WASHINGTON (July 13, 2026) – Today, President Trump modified the Bears Ears National Monument and Grand Staircase-Escalante National Monument to restore multiple use management, including grazing, to more than 2 million acres. The National Cattlemen’s Beef Association (NCBA) and Public Lands Council (PLC) have been working for over a decade to protect livestock grazing in an area that has been devastated by repeated misuse of the Antiquities Act that jeopardized grazing and with a midnight order at the end of the Obama administration.
“Revisions of the boundaries of the Bears Ears and Grand Staircase-Escalante National Monuments is welcome news for Utah communities and livestock producers who have fought for years to protect erosion of access to grazeable acres in the area,” said NCBA Executive Director of Natural Resources and PLC Executive Director Kaitlynn Glover. “Protecting special areas and safeguarding cultural and economic productivity should not be at odds, but the Obama and Biden administrations ignored both the voices of Utah and the Antiquities Act that both called for direction to designate discrete areas, not whole landscapes.
While the monument management plans under previous administrations left the door open to some grazing, constrained access to grazing had rippling impacts.
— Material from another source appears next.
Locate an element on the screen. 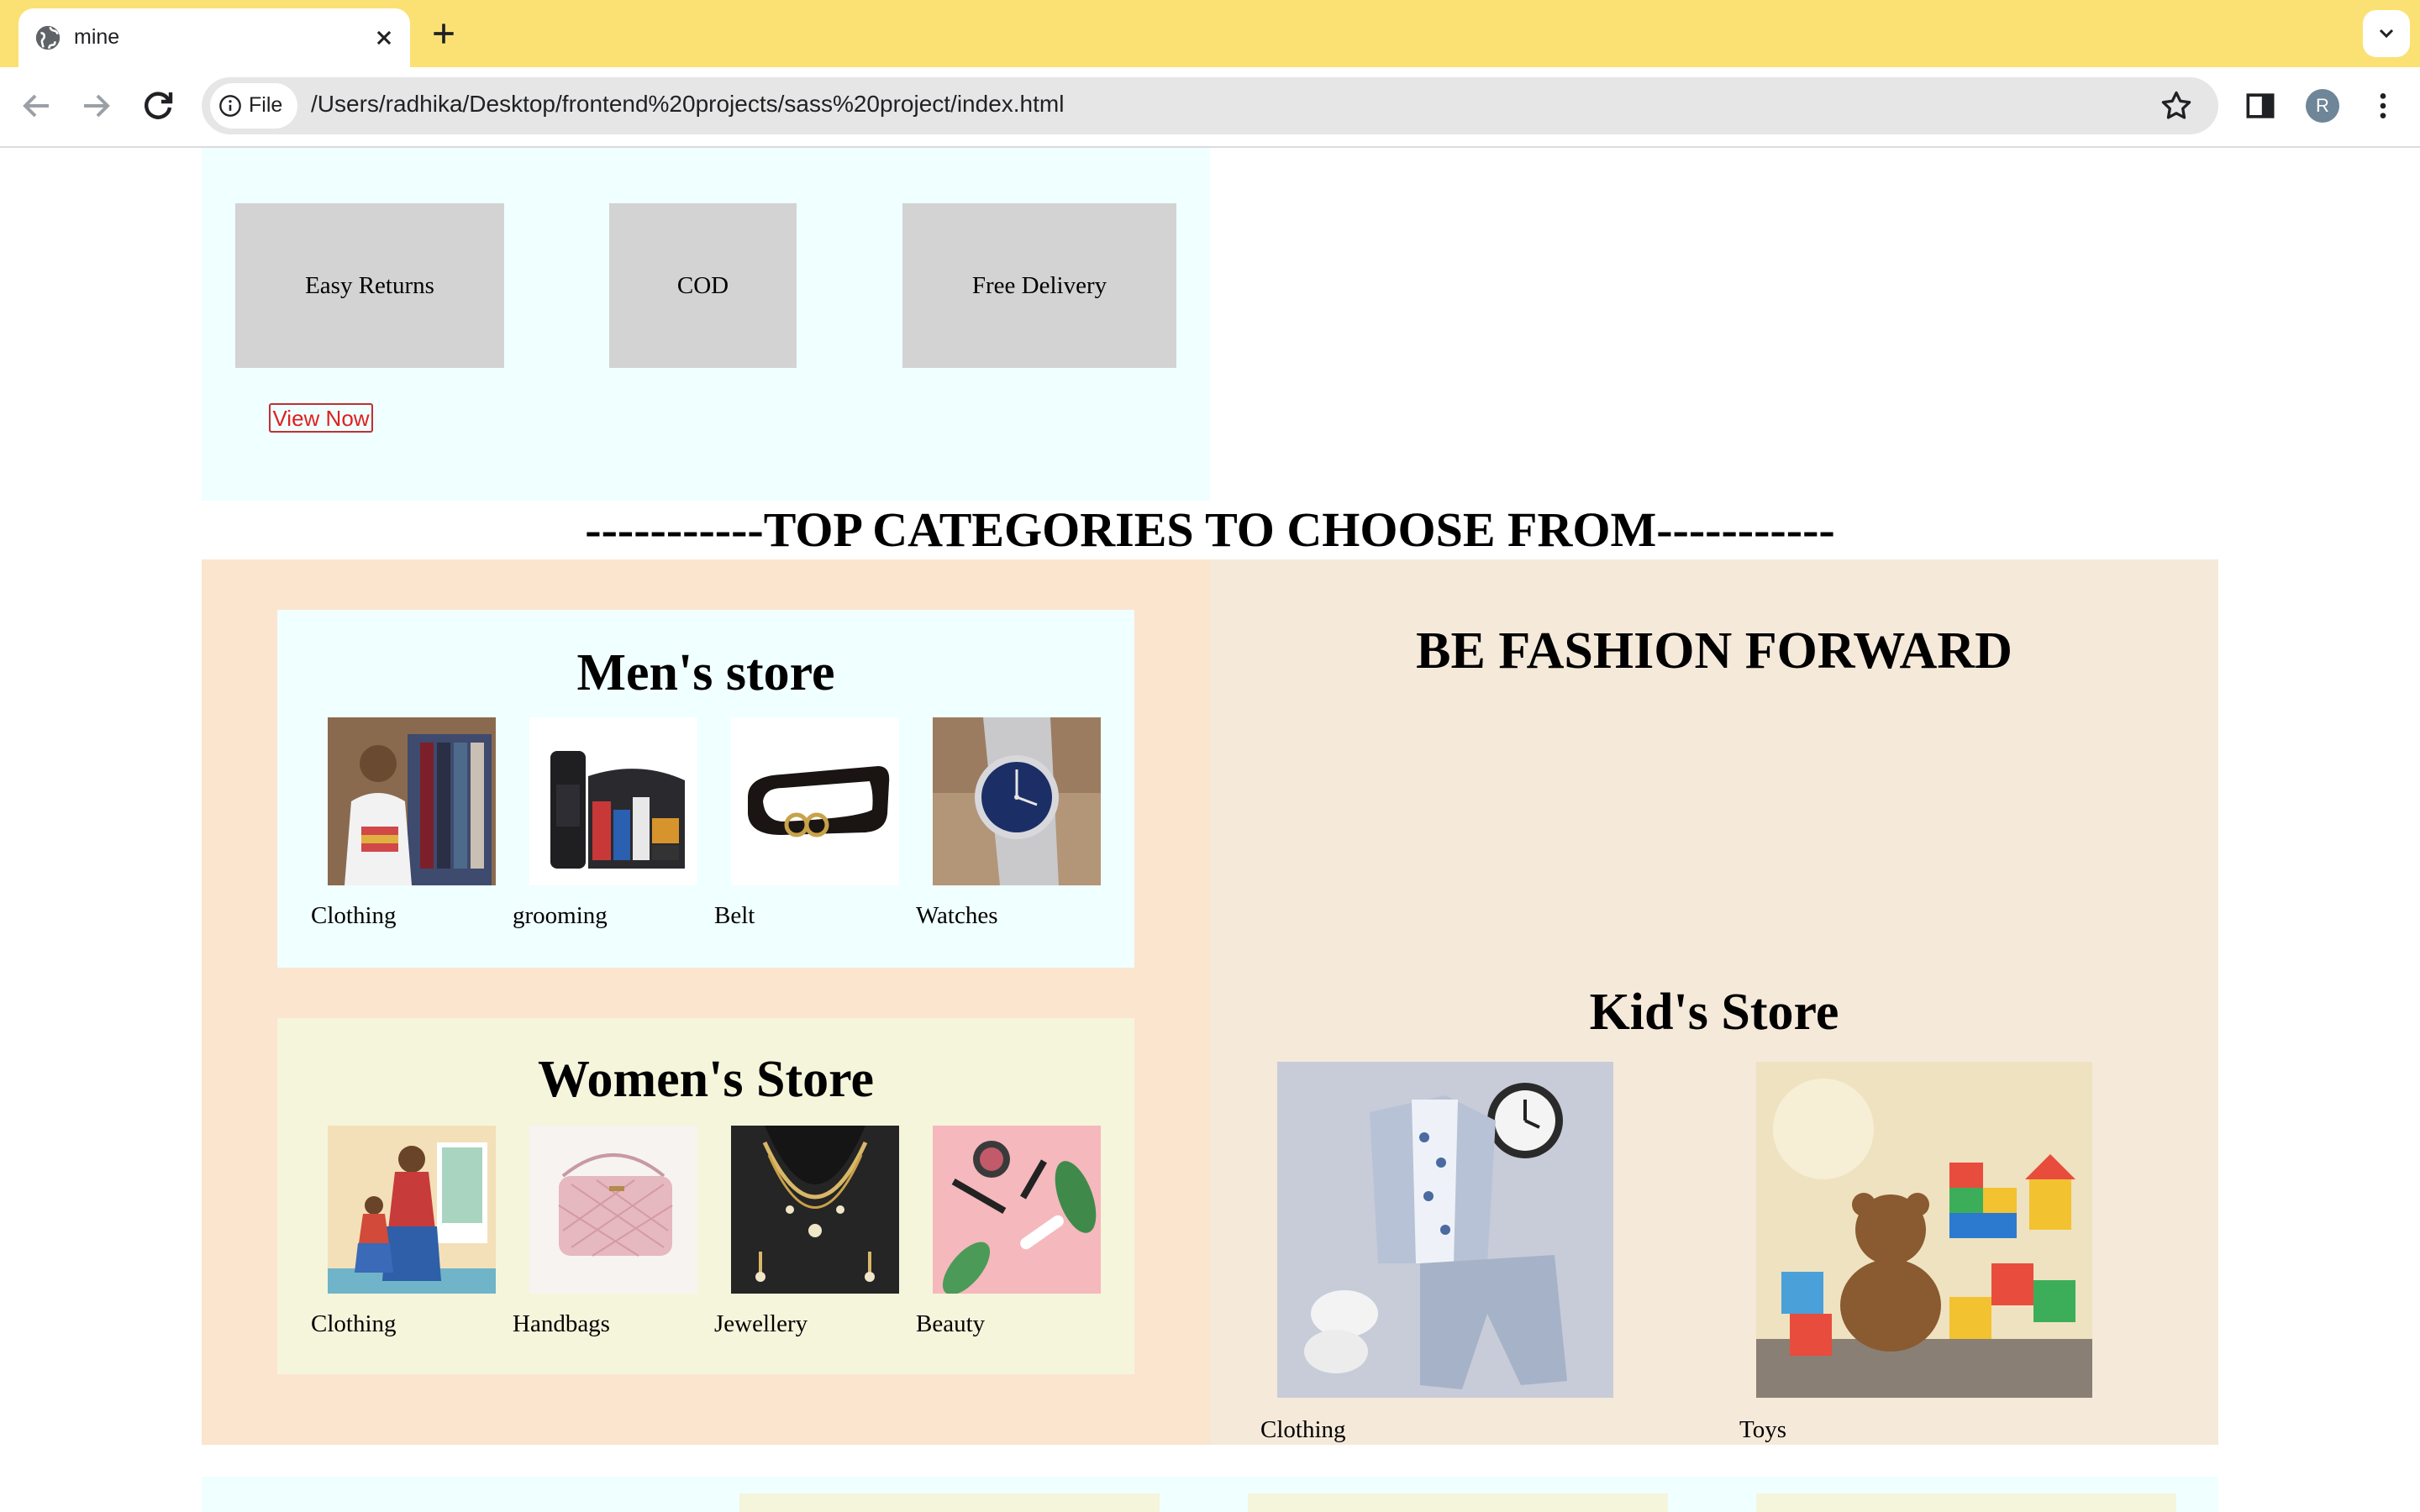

In 2015, the University of Utah showed that unutilized Animal Unit Months (AUMs) as a part of the monument management plan cost two Utah counties more than $9 million in lost productivity – a loss which is crippling to rural communities already challenged by lack of property tax due to federal land ownership.
“NCBA and PLC thank the Trump administration for once again making clear that protecting unique landscapes can be done without locking up an area twice the size of Delaware. History is clear: when monuments are designated, livestock grazing is removed, and landscape health and communities suffer,” said Glover.